John Ross, trading as CJ Pendergast and Company, Omeo Station, Benambra, is following suit with his 800-cow herd, aiming to push his herd to 75pc Angus using Irelands bulls.
Mr Ross said the Irelands bulls put enormous top lines on his cattle, and the frame and mature bull size were the reasons he purchased two bulls.
Earlier that day the Ireland family ran a 400-head commercial Angus female sale, including females from their commercial operation, and females from their clients.
The 400 commercial females drew sporadic competition as buyers continued to look to the skies for rain, but the top lines of three- to six-year-old pregnancy-tested-in-calf (PTIC) Angus cows joined to Irelands bulls topped the sale at $1160.
Angus Ward, "Ulladulla", Holbrook, with his agent Tim Wright, Elders Holbrook, set to work buying a large percentage of the draft securing 114 mixed age PTIC females to a top of $990.

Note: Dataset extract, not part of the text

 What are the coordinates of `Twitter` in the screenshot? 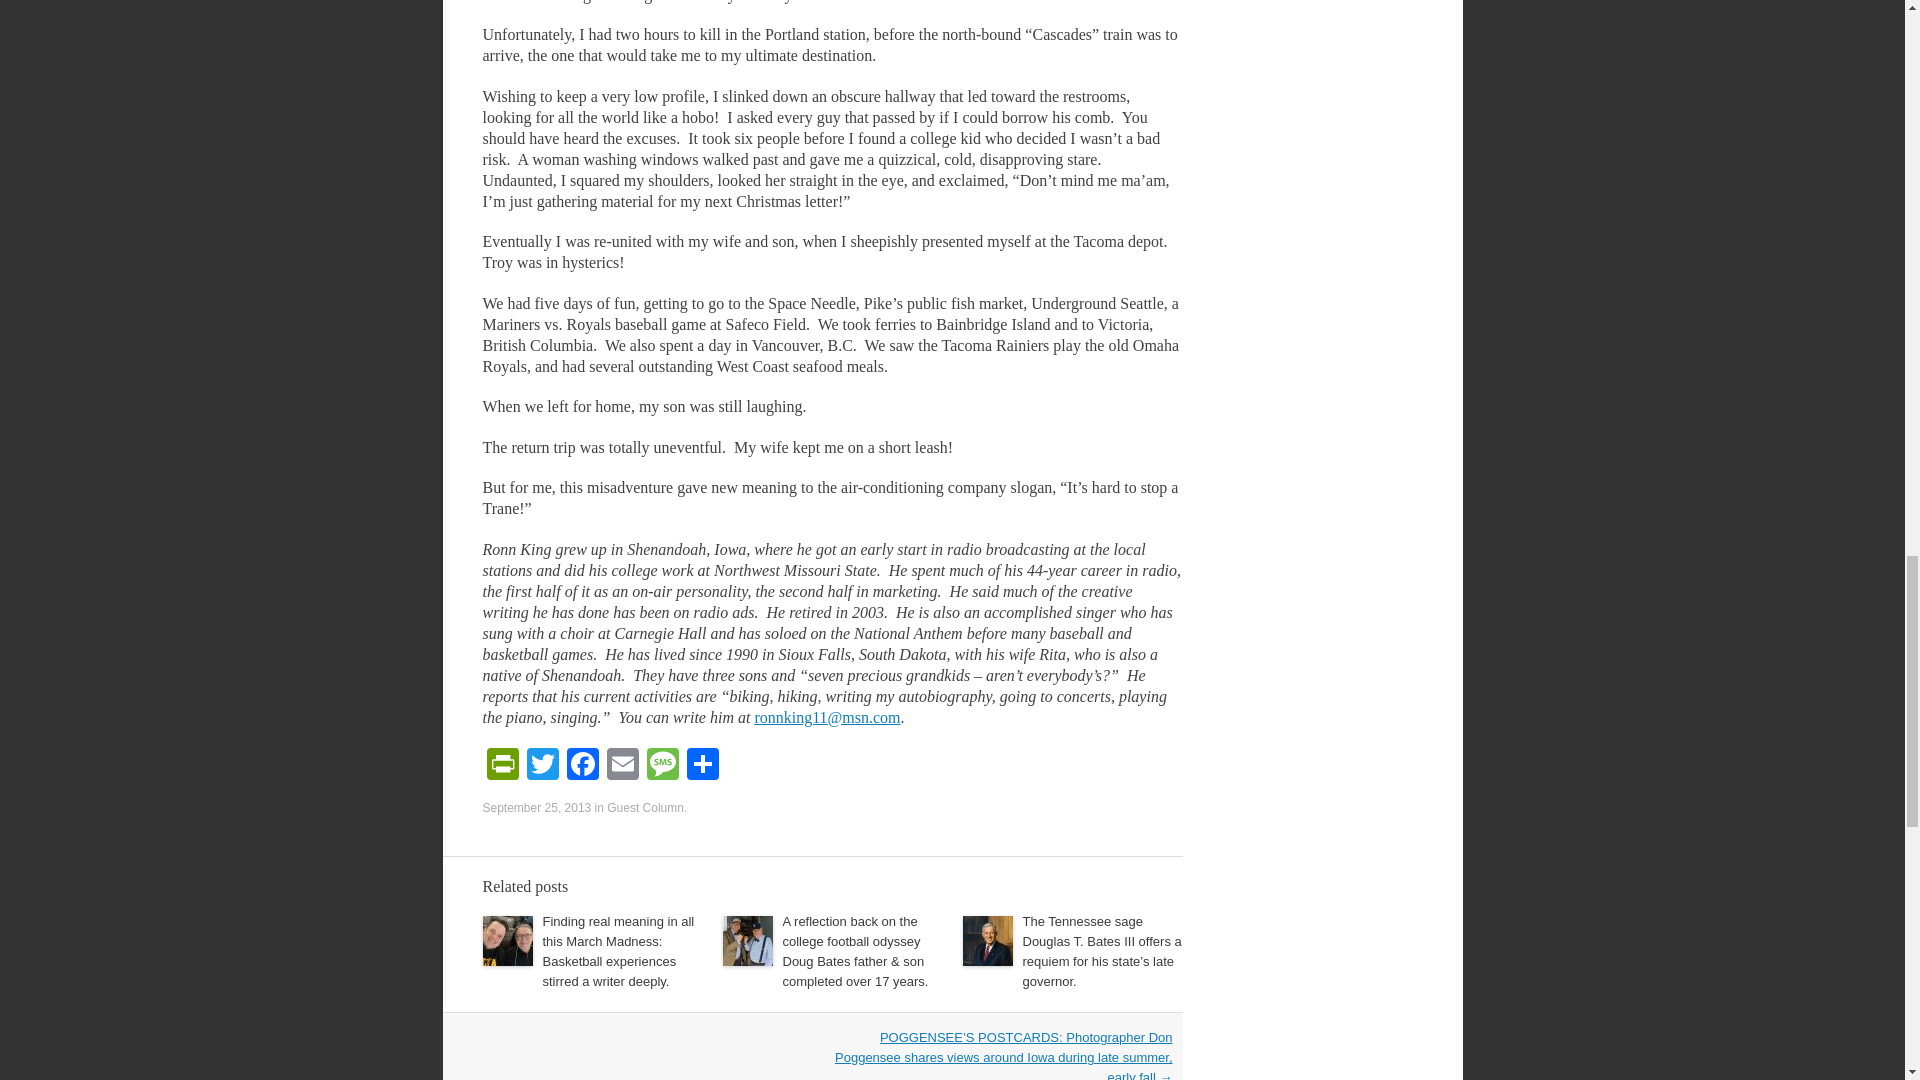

Mr Ward runs 800 cows, producing steers for the feedlots and has recently sold some cast-for-age cows and was looking to replenish numbers with some high quality young, productive females.
K.J. and G.J. Connley, Omeo, paid to $6000 for two bulls averaging $4500; Mitchell Investments, Oaks, Tasmania, bought two bulls for $7500 and $5500; while Mount Hugel Partnership, "Burnside", Grahamstown, averaged three at $3333, and Glengarry Pastoral, "Glengarry", Sandigo, bought two at $7000.
Rounding out the sale, Richard Wilton, "Nioka", Holbrook, bought three bulls for $3417 after securing a pen of commercial Angus females earlier that day in the commercial sale.
Elders and Landmark conducted the sale with Joe Wilks and Kevin Norris as the auctioneers.